Last week, President Trump requested options for attacking Iran’s main nuclear facility, but ultimately backed out of the move, a White House official said Monday.
Trump made the inquiry during a meeting Thursday with his senior national security advisers, including Vice President Mike Pence, new Acting Defense Secretary Christopher Miller and General Mark Millie, chairman of the Joint Chiefs of Staff, the official said.
An administration official confirmed the meeting, which was reported by The New York Times. In the article, the publication reported that advisers convinced Trump not to strike because of the threat of wider conflict.
“He asked about options. They gave him scripts and ultimately he decided not to take any steps, ”the official said. The White House declined to comment.
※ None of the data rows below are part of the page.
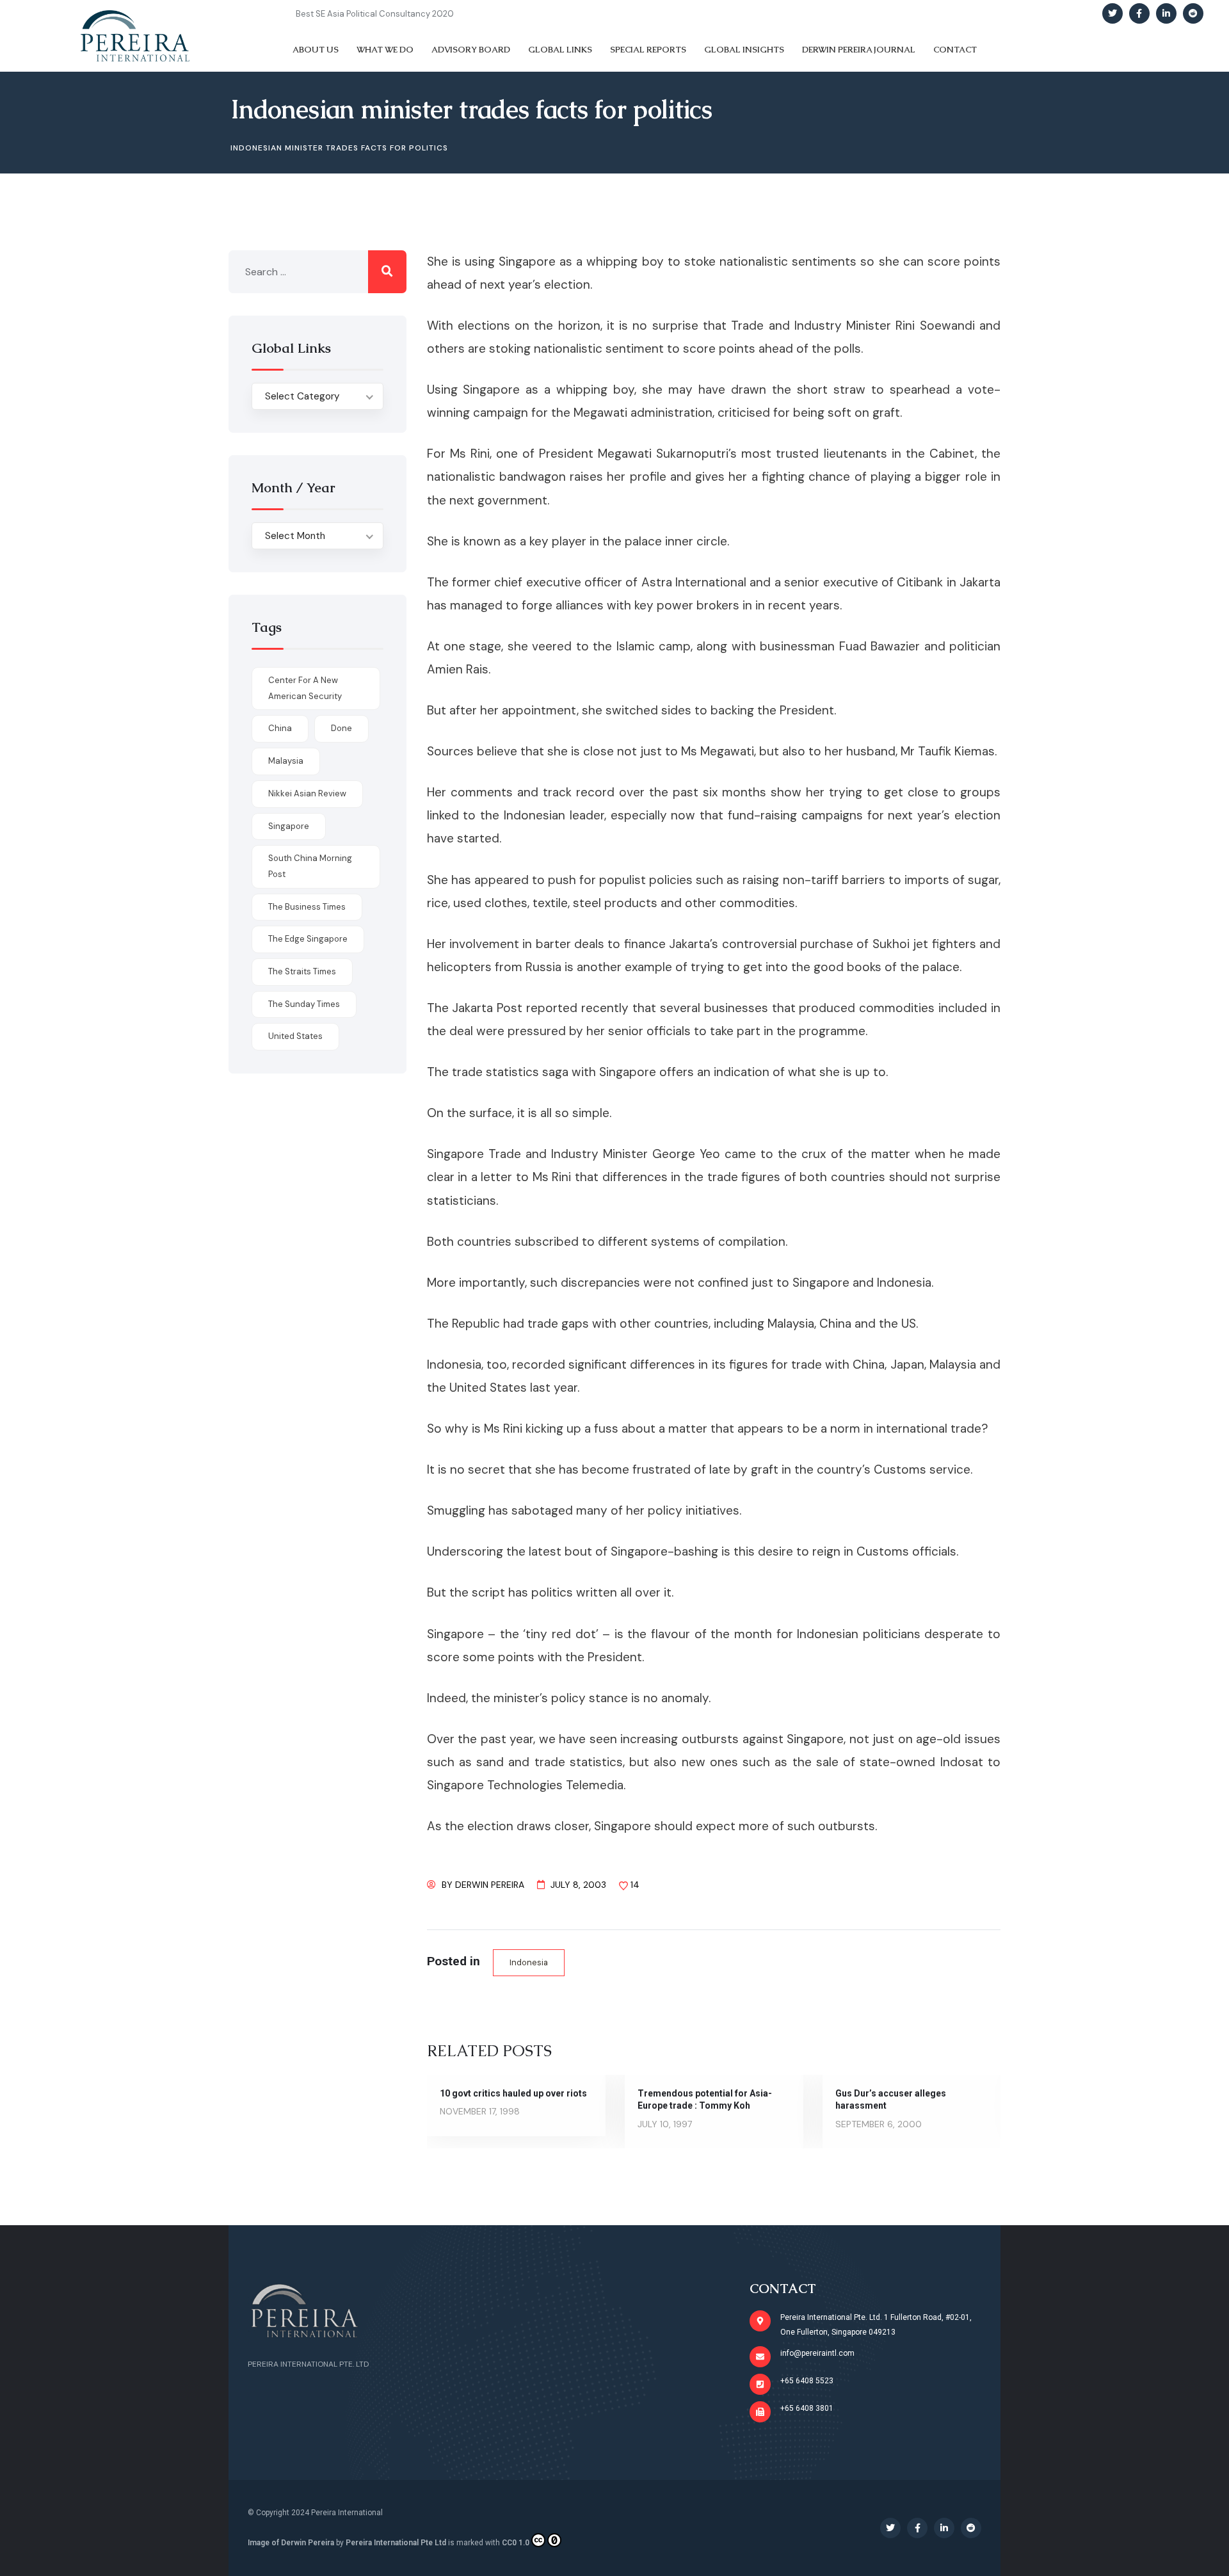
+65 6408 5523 (806, 2380)
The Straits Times (302, 971)
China (280, 728)
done (341, 728)
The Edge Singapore (308, 938)
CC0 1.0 (515, 2542)
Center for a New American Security (305, 688)
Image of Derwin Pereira (291, 2542)
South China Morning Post (310, 866)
Throughout four years of his presidency, Trump pursued an aggressive policy towards Iran, withdrawing from the nuclear agreement with Tehran, which was signed by his predecessor Barack Obama.
A request for strike options came a day after a UN report said Iran had completed the transfer of a number of advanced centrifuges from a land-based plant at its main uranium enrichment plant to an underground one, in a further violation of the nuclear agreement with leading nations.
Iran’s reserves of low-enriched uranium – 2.4 tons – are now well above the agreement’s limit of 202.8 kg. Tehran produced 337.5 kg per quarter, less than the 500 kg recorded by the International Atomic Energy Agency in the previous two quarters.
President Trump is careful not to start serious armed conflicts and is seeking to withdraw US troops from hot spots in accordance with a promise to stop what he calls “endless wars.” The strike on Iran’s main nuclear facility in Netenz could escalate into a regional conflict and pose a serious foreign policy challenge for President-elect Biden.